Belfour and Henly Heirs v. . Davis and Nixon

20 N.C. 443 | N.C. | 1838

The material facts of the case were that G. Mullenex was seized of the tract of 416 acres in fee, and in 1810 contracted to sell it to Jesse Nixon, who entered and paid the purchase money, except the sum of $40, but never took a conveyance. In 1815 Stephen Henly and Andrew Belfour, who were the uncles of Jesse Nixon, and, as sureties, had paid large sums of money for him, paid that residue of the purchase (444) money to Mullenex, and he then executed the deed or instrument hereinafter mentioned, bearing date 12 June, 1815. It begins thus: "This indenture, made this, etc., between G. Mullenex, of the county of Randolph, etc., of the one part, and Stephen Henly and Andrew Belfour, both of said county, of the other part, witnesseth, that the said G. Mullenex, for and in consideration of the sum of $365, to him in hand paidby the said Stephen Henly and Andrew Belfour, the receipt, etc., hath granted, bargained and sold, and doth grant, bargain and sell unto the saidStephen Henly's and Andrew Belfour's heirs and assigns forever," the tract of land in question; and it then proceeds, "to have and to hold the same, with the appurtenances, unto the said Stephen Henly's and Andrew Belfour'sheirs and assigns, to the proper use and behoof of the said Stephen Henly'sand Andrew Belfour's heirs and assigns forever."

At that time Jesse Nixon was living on the land, but having become insolvent, left it in October, 1815, and removed to South Carolina, and has ever since resided there. He afterwards executed to Stephen Henly and Andrew Belfour a deed for the 100-acre tract adjoining the other tract of 416 acres.

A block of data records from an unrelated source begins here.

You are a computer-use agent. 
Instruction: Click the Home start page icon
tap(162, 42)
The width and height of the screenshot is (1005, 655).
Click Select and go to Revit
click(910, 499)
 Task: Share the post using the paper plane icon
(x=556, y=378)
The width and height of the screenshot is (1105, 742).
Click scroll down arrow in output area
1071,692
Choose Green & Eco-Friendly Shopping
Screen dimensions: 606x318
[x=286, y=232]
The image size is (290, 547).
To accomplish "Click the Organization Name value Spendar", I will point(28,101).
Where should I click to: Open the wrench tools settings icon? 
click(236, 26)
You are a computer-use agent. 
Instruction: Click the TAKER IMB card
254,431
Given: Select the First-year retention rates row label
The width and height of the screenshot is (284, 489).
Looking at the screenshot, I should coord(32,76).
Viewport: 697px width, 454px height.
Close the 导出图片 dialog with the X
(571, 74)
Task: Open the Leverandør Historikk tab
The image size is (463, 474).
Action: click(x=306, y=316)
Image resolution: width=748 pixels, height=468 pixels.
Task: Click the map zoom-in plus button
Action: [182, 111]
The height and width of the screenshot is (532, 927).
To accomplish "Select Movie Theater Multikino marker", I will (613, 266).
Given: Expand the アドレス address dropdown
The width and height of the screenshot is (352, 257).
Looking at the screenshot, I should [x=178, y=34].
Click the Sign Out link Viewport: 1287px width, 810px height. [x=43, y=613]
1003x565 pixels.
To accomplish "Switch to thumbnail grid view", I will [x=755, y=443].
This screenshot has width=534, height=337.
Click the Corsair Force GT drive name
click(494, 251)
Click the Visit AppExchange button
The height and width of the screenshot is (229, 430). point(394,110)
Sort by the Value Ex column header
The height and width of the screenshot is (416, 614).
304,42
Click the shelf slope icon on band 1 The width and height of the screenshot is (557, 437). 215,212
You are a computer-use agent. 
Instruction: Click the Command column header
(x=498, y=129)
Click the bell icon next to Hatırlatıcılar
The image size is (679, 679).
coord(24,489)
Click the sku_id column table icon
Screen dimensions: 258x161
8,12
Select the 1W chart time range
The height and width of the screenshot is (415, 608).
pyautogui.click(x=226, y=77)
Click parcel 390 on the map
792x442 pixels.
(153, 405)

When Jesse Nixon left the land Henly and Belfour entered and leased it, and received rent until the death of Henly, which happened in 1820, after which Belfour and the heirs of Henly made leases until the death of Belfour, which happened in 1825. The heirs of Henly and the heirs of Belfour respectively (who are the lessors of the plaintiff) then claimed the land by descent, and leased the same to Jacob Davis, the original defendant in this action, as a tenant from year to year, and he entered under them and continued in possession until this suit was brought against him in May, 1837. On 9 October, 1829, Jesse Nixon entered upon the tract of 416 acres, and there made and delivered a lease for a term of years to Thomas Davis, a son of Jacob, then living with his father on the land; and on 16 October, 1829, Jesse Nixon executed to Zachariah Nixon a deed of bargain and sale in fee for the same land. After this, Jacob Davis, did not pay rent to the lessors of (445) the plaintiff, nor was rent paid by him, or his son Thomas, to any person, except for the year 1833 or 1834, when it was then paid by the two to Zachariah Nixon, and Thomas then went off the land. *350

Upon the service of the declaration on him Jacob Davis, the tenant in possession, appeared, entered into the common rule, and pleaded not guilty. At the same term Zachariah Nixon came in, and, by leave of the Court made himself a defendant also.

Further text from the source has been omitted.